Die Bohrkerne werden nun im Labor gereinigt und weitergehend untersucht. Hierbei sind insbesondere die Porosität und Durchlässigkeit wichtige Parameter. So können wir weitere Informationen über unser Zielreservoir sammeln, die wir benötigen, um das geothermische Potenzial am Standort in Wilhelmsburg zu bewerten. Dabei helfen auch die Daten, die wir aus den Bohrloch-Messungen gesammelt haben.
Auf dem Bild ist zu sehen, wie der Bohrkern über die Rampe von der Bohranlage nach unten transportiert wird. Danach wird der Kern aus den Rohren befreit, fachmännisch markiert und in Meterstücke zersägt und mit genauen Tiefenangaben versehen in Kernkisten verschlossen und ins Labor geliefert.
Hier sieht man einen Bohrkern aus unserem geothermischen Zielreservoir!
Die grünliche Färbung rührt von dem Tonmineral „Glaukonit“ her, das in den Sandsteinen vorkommt.
Mit der zweiten Bohrung geht es gut voran: Wir sind bereits weit in den Gesteinsschichten des Tertiärs vorangekommen. Momentan werden Rohre eingebaut und zementiert. Wenn dieser Schritt abgeschlossen ist, werden wir unser Zielreservoir erneut durchbohren und untersuchen.

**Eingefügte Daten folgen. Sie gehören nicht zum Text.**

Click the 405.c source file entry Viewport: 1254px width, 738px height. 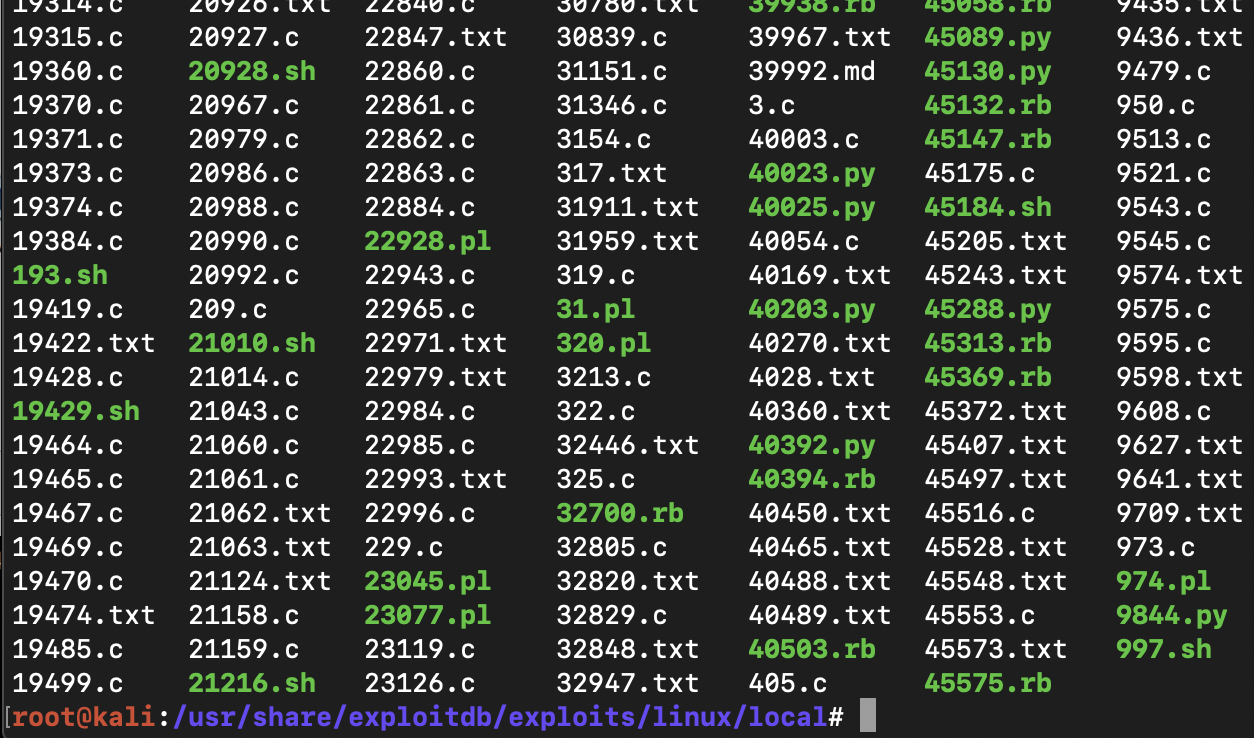tap(787, 683)
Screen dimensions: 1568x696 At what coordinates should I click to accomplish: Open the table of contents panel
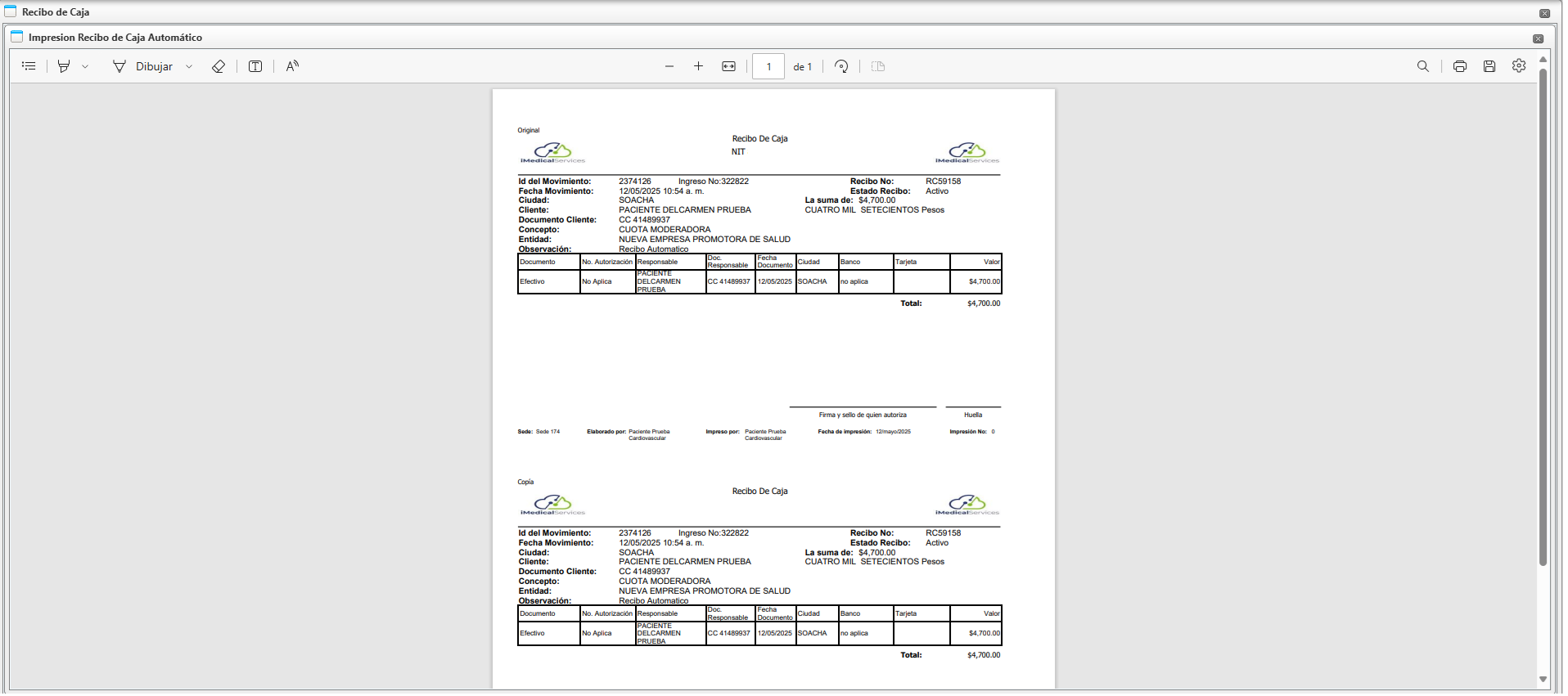coord(29,66)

Die zweite Bohrung ist die Produktions- oder Förderbohrung: Sollte die Sandsteinschicht geothermisch nutzbar sein, soll darüber später das warme Thermalwasser gefördert werden.

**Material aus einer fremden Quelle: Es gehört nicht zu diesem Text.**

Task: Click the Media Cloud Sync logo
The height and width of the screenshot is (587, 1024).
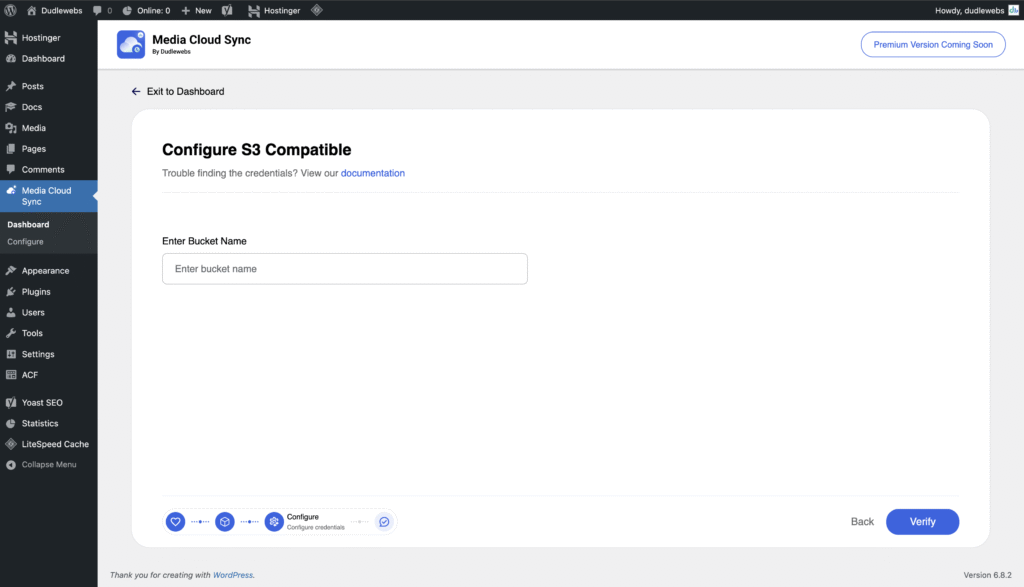Action: tap(131, 44)
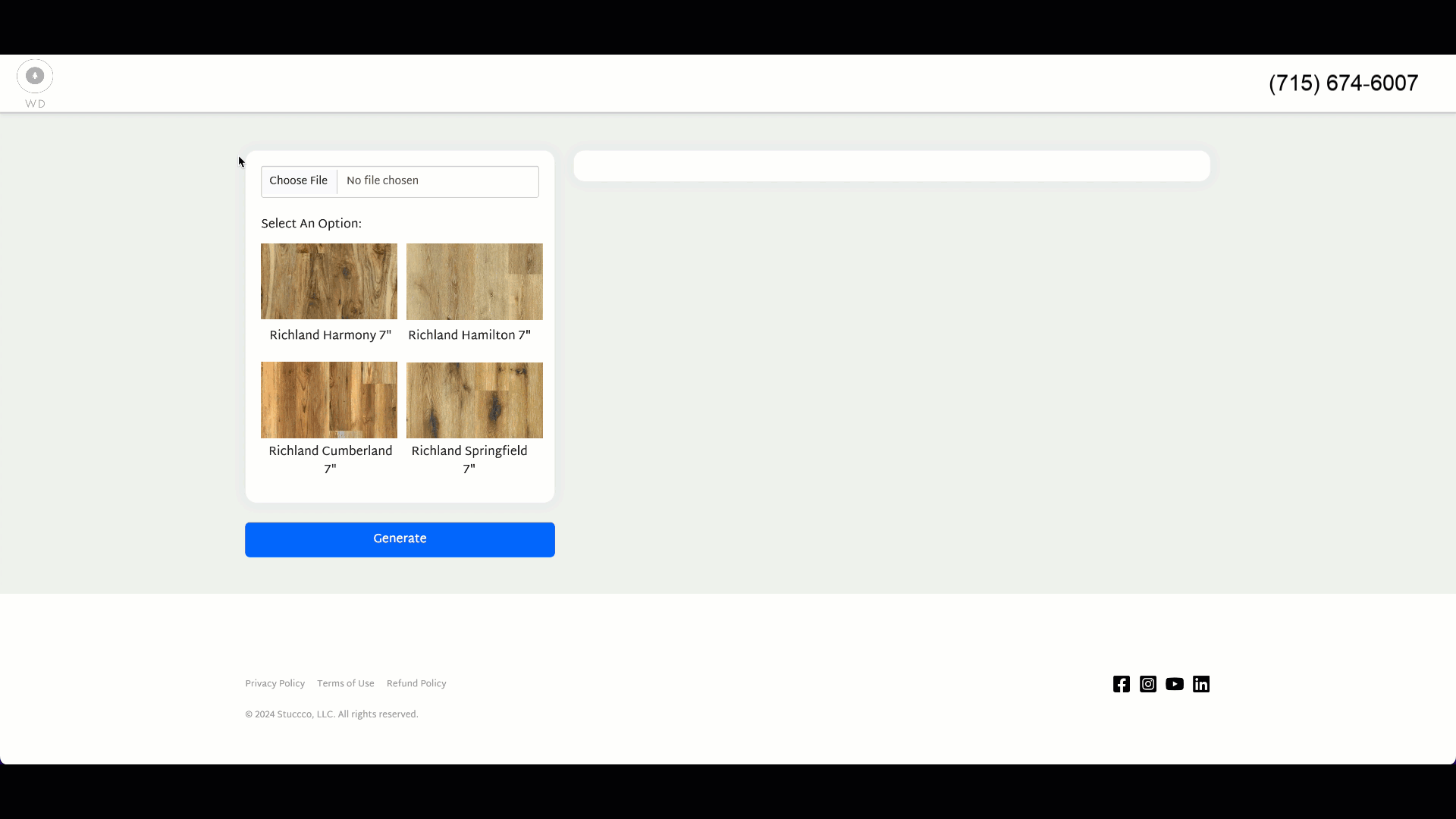The height and width of the screenshot is (819, 1456).
Task: Expand the Select An Option panel
Action: [311, 224]
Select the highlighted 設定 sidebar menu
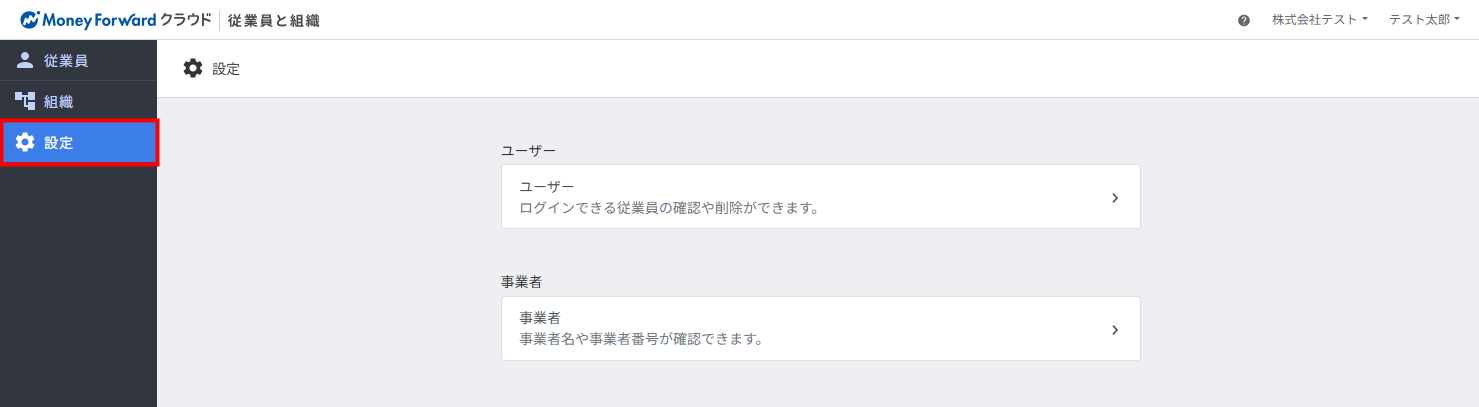Screen dimensions: 1479x407 pos(78,142)
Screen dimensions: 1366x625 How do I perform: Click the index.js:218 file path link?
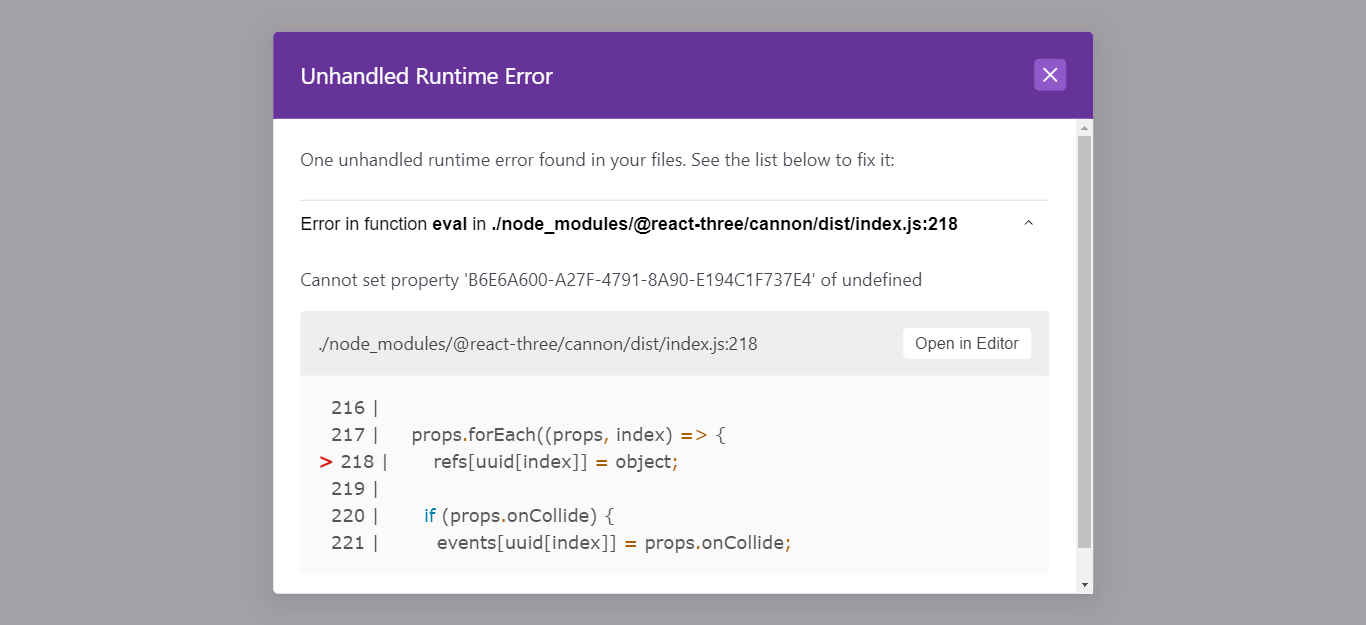[537, 343]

Während die erste Bohrung bereits bei 1.300 Meter Tiefe die Sandsteinschicht erreichte, liegt das Zielreservoir bei der zweiten Bohrung etwas tiefer.
Rohre auf dem Bohrplatz: bereit für den Einsatz
Beide Bohrungen wurden nach einigen hundert Metern in einem Winkel von 45 Grad abgelenkt und liegen daher im Reservoir räumlich mehr als 1.000 Meter auseinander. Durch diese Distanz wird verhindert, dass das Thermalwasser, das abgekühlt in den Untergrund zurückgeleitet wird, über die Förderbohrung direkt wieder nach oben gepumpt wird (ein sogenannter hydraulischer Kurzschluss).
Stattdessen kann sich das abgekühlte Wasser erneut erwärmen, während es über mehr als einen Kilometer Strecke wieder auf die Förderbohrung zuströmt.